[INSTRUCTIONS TO FOLLOW] Starting at the first line and stopping after the line containing "pyautogui.click(x=200, y=23)", render those lines as a Markdown table with the columns Row and Line, numbering each row and leaving out blank lines.

[PROVIDED RECORDS]
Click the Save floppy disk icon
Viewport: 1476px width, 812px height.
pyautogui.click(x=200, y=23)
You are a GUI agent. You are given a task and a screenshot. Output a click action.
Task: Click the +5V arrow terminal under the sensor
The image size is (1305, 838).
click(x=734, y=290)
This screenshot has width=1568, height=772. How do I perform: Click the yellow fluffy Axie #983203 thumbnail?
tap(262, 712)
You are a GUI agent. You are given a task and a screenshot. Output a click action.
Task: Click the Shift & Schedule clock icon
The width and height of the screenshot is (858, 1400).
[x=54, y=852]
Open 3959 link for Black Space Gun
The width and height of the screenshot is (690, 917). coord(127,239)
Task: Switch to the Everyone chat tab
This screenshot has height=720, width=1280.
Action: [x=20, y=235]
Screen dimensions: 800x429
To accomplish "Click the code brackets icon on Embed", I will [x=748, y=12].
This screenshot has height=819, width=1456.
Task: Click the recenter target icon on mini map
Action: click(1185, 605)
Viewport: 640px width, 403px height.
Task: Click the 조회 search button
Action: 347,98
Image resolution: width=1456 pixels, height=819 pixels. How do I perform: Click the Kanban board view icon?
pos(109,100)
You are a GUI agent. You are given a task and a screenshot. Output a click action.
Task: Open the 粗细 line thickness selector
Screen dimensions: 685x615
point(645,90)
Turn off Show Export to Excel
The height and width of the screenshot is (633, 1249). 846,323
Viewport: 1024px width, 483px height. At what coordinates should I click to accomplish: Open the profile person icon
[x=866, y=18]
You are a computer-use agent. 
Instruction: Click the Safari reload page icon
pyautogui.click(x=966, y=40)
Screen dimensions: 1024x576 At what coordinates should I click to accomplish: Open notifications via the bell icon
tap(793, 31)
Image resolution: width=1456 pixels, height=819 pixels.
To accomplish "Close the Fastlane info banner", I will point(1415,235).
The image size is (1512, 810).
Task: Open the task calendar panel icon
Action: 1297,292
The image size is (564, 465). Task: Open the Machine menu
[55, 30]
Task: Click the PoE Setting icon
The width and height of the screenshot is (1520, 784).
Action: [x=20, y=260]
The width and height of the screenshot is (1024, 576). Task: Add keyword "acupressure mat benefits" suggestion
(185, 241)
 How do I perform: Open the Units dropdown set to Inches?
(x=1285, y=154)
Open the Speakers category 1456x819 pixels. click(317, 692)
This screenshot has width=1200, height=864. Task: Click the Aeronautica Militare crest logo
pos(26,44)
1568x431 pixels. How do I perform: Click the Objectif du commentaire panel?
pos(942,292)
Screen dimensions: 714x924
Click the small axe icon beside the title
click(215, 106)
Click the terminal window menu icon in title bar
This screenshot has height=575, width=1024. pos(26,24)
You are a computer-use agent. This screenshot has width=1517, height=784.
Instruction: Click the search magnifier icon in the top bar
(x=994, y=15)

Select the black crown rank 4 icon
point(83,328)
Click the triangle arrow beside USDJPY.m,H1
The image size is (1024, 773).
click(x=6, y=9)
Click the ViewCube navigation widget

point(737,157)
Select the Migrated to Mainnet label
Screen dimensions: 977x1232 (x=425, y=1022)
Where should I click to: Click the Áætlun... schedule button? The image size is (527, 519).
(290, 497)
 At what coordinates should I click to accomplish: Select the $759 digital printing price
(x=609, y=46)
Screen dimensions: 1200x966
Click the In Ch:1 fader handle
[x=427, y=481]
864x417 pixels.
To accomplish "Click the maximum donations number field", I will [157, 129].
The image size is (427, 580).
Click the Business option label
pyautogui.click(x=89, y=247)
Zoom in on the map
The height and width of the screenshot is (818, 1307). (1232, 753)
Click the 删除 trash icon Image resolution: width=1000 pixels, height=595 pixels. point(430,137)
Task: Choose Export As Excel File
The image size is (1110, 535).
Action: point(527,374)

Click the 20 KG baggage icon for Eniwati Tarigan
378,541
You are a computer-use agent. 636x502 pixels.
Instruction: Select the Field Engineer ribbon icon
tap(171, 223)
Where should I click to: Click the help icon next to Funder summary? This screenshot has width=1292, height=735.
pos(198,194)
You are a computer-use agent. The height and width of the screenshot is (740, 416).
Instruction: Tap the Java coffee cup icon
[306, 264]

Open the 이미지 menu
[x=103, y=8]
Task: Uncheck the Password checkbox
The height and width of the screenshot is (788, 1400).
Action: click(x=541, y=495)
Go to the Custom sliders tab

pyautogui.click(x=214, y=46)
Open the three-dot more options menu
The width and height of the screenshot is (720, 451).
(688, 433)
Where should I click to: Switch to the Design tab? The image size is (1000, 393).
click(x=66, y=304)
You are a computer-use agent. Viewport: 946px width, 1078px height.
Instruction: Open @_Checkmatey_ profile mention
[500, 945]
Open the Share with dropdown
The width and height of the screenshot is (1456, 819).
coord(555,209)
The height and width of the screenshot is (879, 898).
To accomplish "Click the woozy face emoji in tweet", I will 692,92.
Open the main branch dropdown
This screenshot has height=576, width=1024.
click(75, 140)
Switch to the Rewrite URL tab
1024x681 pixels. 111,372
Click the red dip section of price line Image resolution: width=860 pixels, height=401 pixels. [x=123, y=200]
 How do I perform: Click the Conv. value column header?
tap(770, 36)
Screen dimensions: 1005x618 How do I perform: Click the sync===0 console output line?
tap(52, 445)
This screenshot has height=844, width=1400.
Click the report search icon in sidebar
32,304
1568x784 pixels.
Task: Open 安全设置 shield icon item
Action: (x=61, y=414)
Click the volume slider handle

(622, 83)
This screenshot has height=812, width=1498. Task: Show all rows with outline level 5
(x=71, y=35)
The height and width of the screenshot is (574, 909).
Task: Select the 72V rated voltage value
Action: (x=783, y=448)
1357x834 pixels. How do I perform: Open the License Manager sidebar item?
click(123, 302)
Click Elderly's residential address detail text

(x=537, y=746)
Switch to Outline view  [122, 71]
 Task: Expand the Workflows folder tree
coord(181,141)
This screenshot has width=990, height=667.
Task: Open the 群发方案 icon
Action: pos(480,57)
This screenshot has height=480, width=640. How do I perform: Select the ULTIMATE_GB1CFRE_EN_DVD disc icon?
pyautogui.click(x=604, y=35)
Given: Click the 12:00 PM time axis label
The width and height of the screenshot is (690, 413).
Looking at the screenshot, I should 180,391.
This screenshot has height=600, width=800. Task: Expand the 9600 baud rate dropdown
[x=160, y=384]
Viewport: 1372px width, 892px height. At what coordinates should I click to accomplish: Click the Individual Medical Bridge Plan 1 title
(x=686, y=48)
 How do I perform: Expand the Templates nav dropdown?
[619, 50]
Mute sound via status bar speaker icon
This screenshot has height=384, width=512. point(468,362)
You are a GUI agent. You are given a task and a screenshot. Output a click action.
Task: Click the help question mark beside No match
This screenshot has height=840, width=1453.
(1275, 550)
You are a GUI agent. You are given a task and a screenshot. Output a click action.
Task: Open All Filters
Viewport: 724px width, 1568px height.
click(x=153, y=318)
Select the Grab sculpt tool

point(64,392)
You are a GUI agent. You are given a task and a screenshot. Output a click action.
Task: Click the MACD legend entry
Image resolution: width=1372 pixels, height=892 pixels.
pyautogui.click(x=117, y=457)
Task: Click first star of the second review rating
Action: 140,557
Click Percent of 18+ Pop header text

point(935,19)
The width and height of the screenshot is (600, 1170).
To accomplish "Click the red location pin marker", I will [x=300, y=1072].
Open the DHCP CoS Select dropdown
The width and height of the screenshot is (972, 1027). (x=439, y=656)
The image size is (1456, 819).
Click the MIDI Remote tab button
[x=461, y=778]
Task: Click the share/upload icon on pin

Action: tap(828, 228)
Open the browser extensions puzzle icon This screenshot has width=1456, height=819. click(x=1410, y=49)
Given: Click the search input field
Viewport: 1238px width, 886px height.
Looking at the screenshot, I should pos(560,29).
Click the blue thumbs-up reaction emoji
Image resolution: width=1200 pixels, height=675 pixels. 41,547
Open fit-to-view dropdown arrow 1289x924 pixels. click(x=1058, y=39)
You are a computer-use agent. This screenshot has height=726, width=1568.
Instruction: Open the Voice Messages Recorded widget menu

[ANSWER FOR THE TASK]
| Row | Line |
|---|---|
| 1 | Click the Save floppy disk icon |
| 2 | Viewport: 1476px width, 812px height. |
| 3 | pyautogui.click(x=200, y=23) |